▶ [Provided text]
# Stomp Shear



## Pro70z28 (Apr 21, 2018)

This is a shop  made tool of sorts, an accessory for a tool would be more accurate. This shear is used to cut sign substrates, anything from coroplast to .080 aluminum. Due to limited space I need to move the shear around. This thing is forklift material when it comes to moving, so I built this dolly. The wheels are urethane So they roll well enough to make it a one man job to roll it around. Step & lock pedal on the back with a pair of shocks so it doesn't slam to the ground when the release is pulled. It's been doing the job for several years now. It also serves as a tray to catch sheets as they're cut and I added stops to cut substrates that are longer than the factory stop.


----------



## whitmore (Apr 21, 2018)

The glory of customizing a piece of machinery is in finding a way to enjoy the benefits, without the drawbacks.
Somehow, the shear builders missed the rest of the workflow (and portability) issues around the
tool, and got a good edge-and-treadle to do the shearing part.   But, yours does the rest of the job,too.


----------



## Pro70z28 (Apr 21, 2018)

Thanks whitmore. I grew up on a farm where our favorite saying was, Necessity is the mother of invention. Got to do what you got to do sometimes.


----------

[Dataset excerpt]

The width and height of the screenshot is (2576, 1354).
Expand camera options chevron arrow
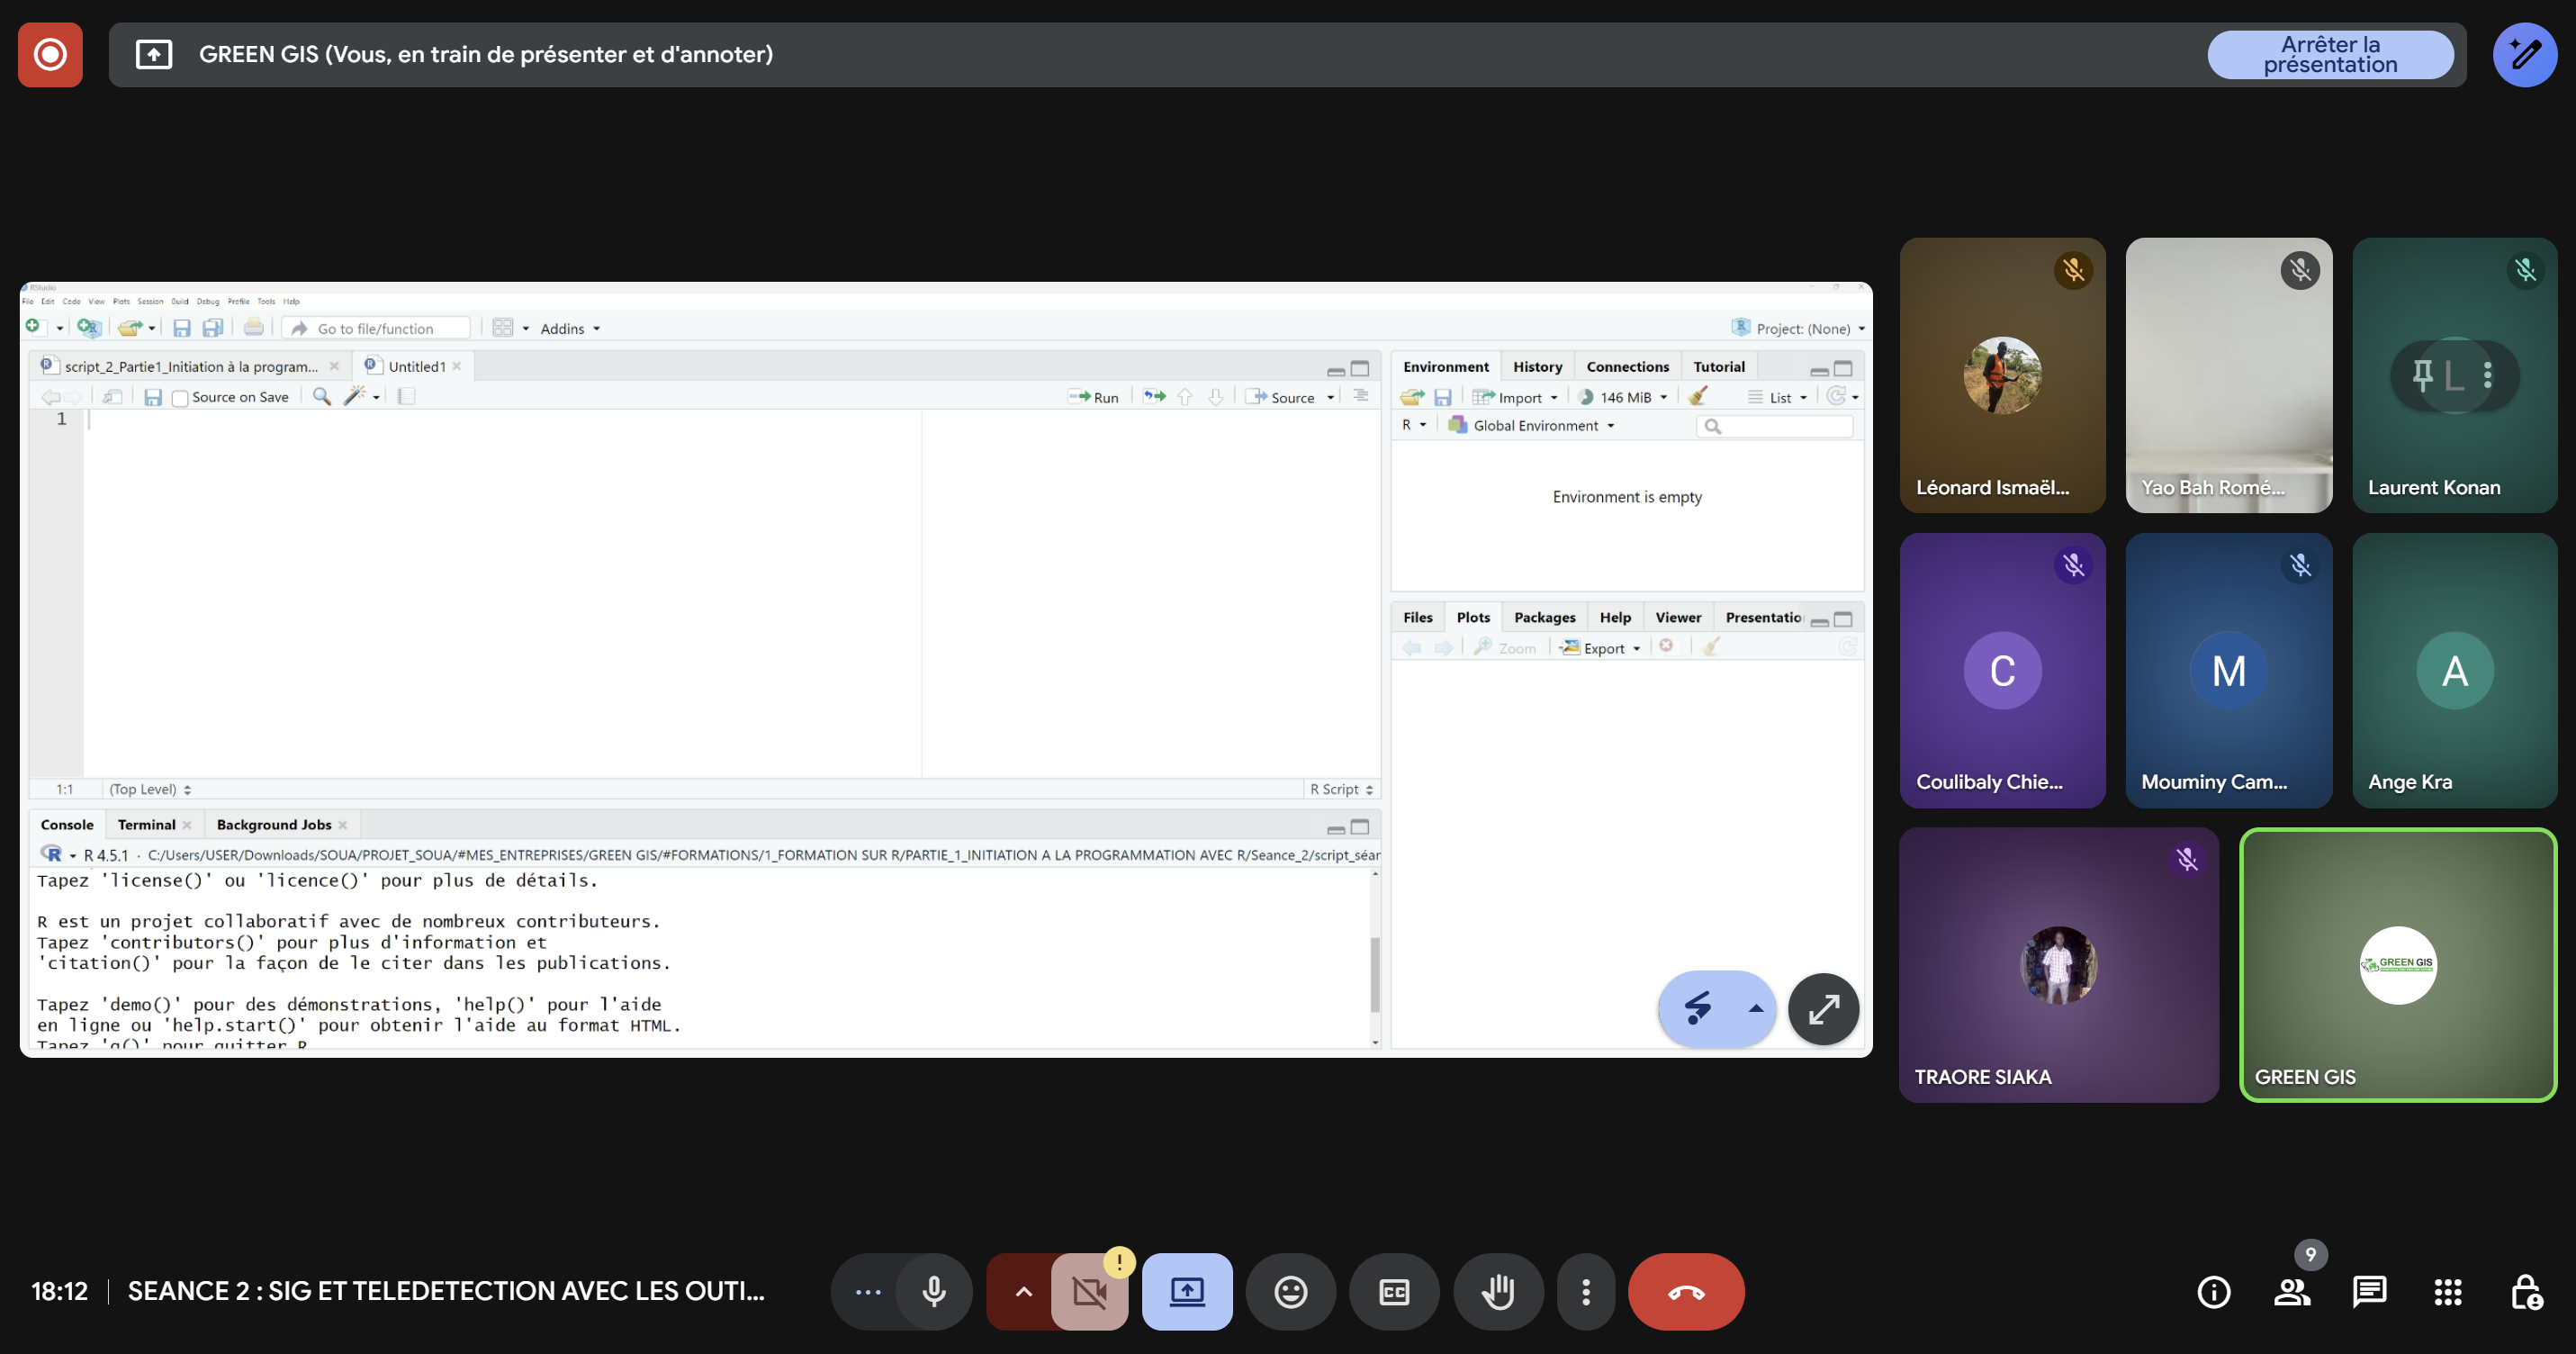[x=1023, y=1292]
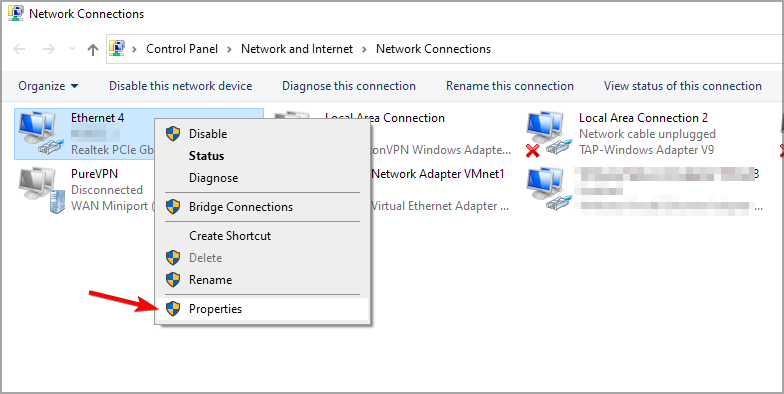The width and height of the screenshot is (784, 394).
Task: Choose Status from the context menu
Action: pos(206,156)
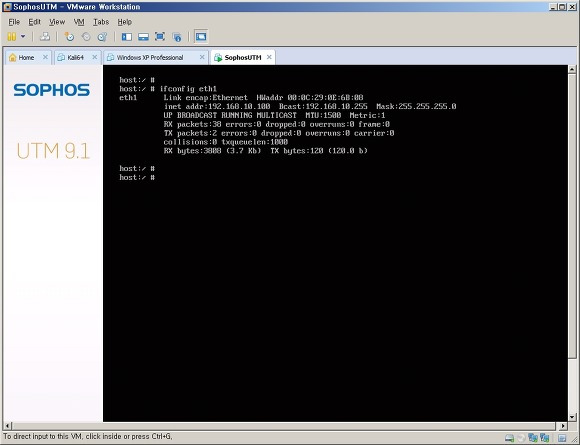The height and width of the screenshot is (445, 580).
Task: Take a snapshot of this virtual machine
Action: click(69, 37)
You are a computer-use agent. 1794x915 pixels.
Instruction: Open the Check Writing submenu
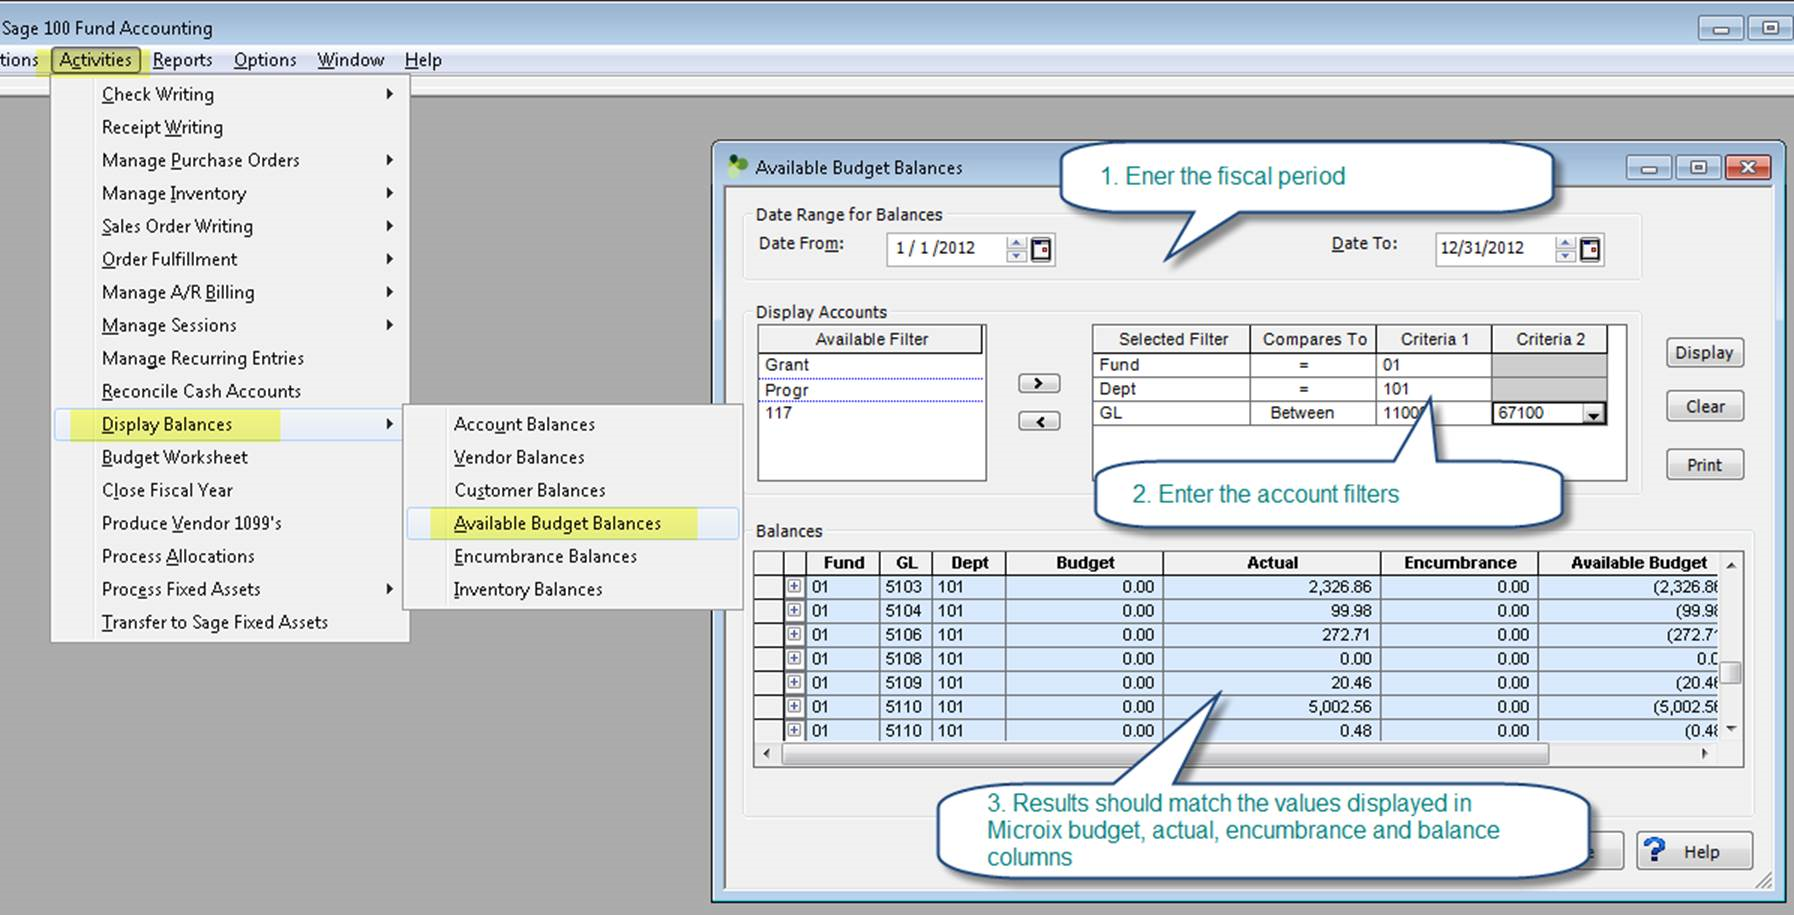158,94
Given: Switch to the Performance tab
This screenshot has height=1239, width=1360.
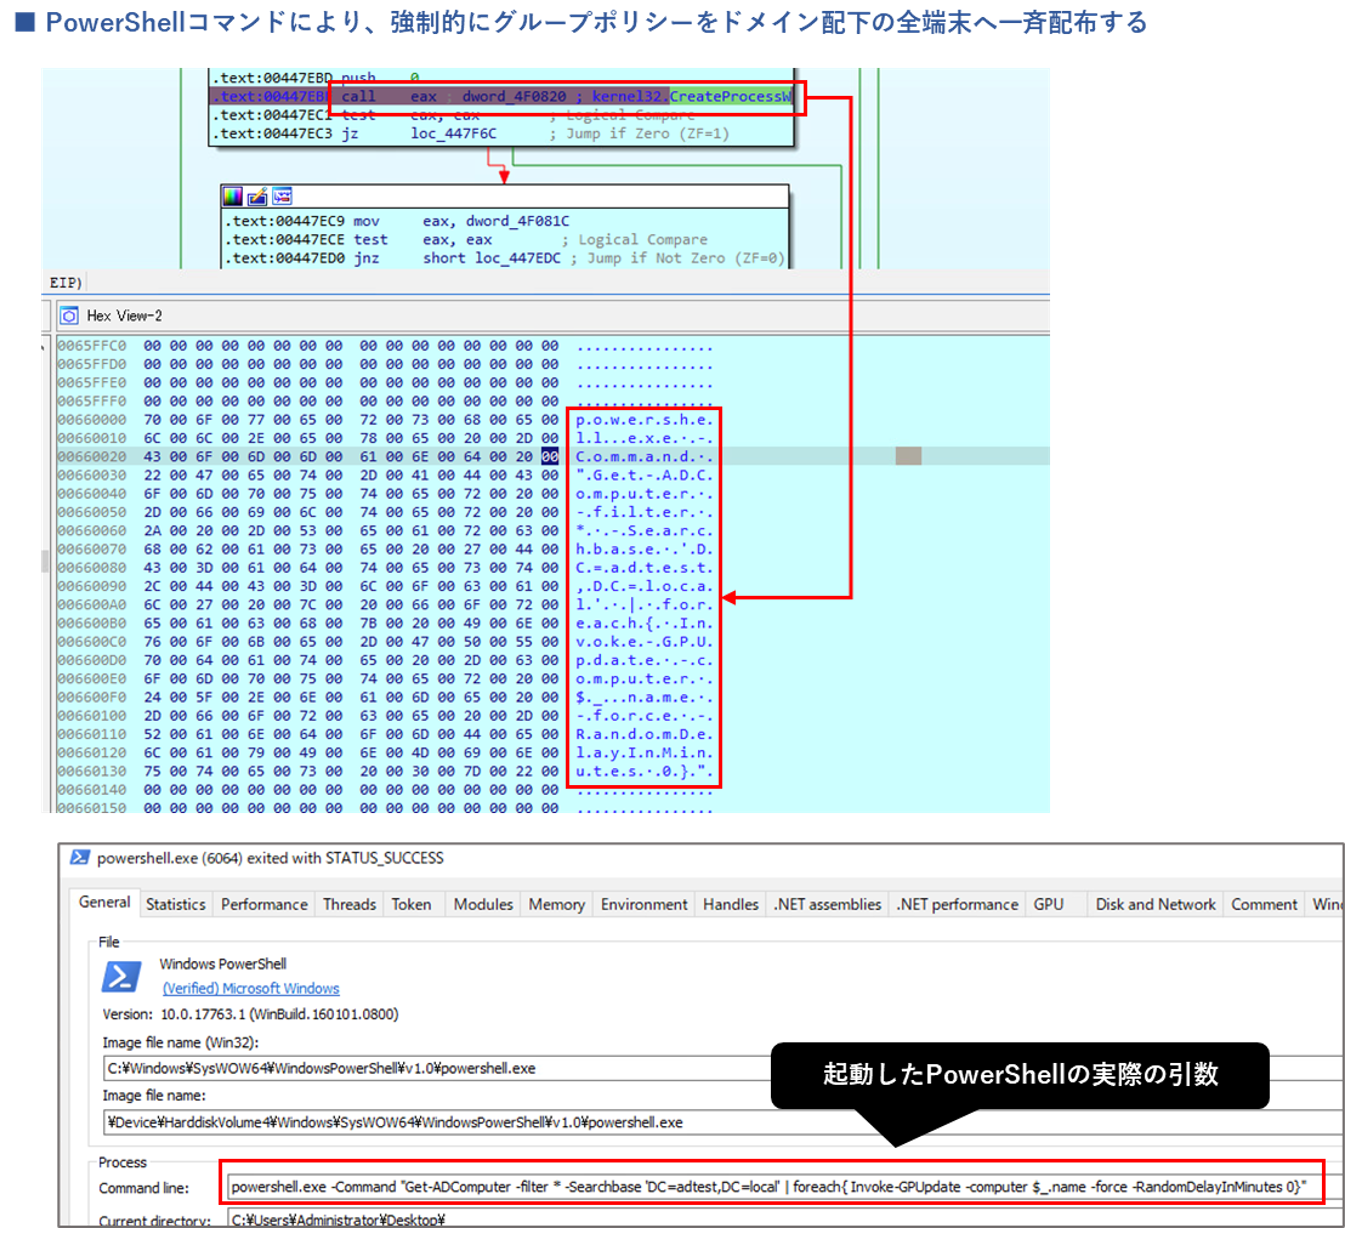Looking at the screenshot, I should 264,904.
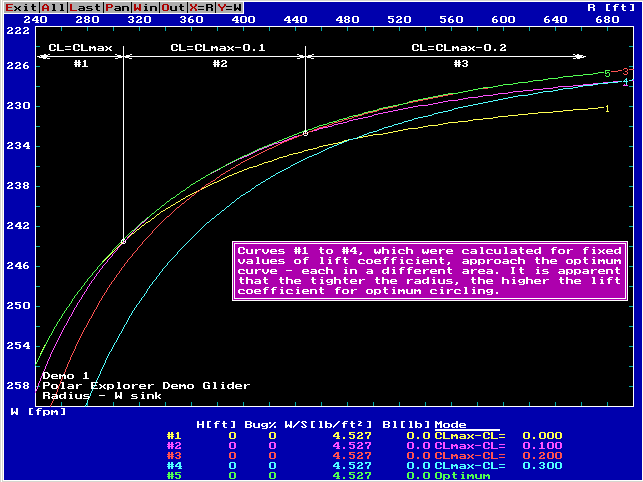Select curve #1 row label
Viewport: 643px width, 482px height.
(174, 436)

▶ [Set problem]
Render this sentence from the stomp shear thread in Spanish: "Due to limited space I need to move the shear around."

▶ [Correct answer]
Debido al espacio limitado, necesito mover la cizalla de un lado a otro.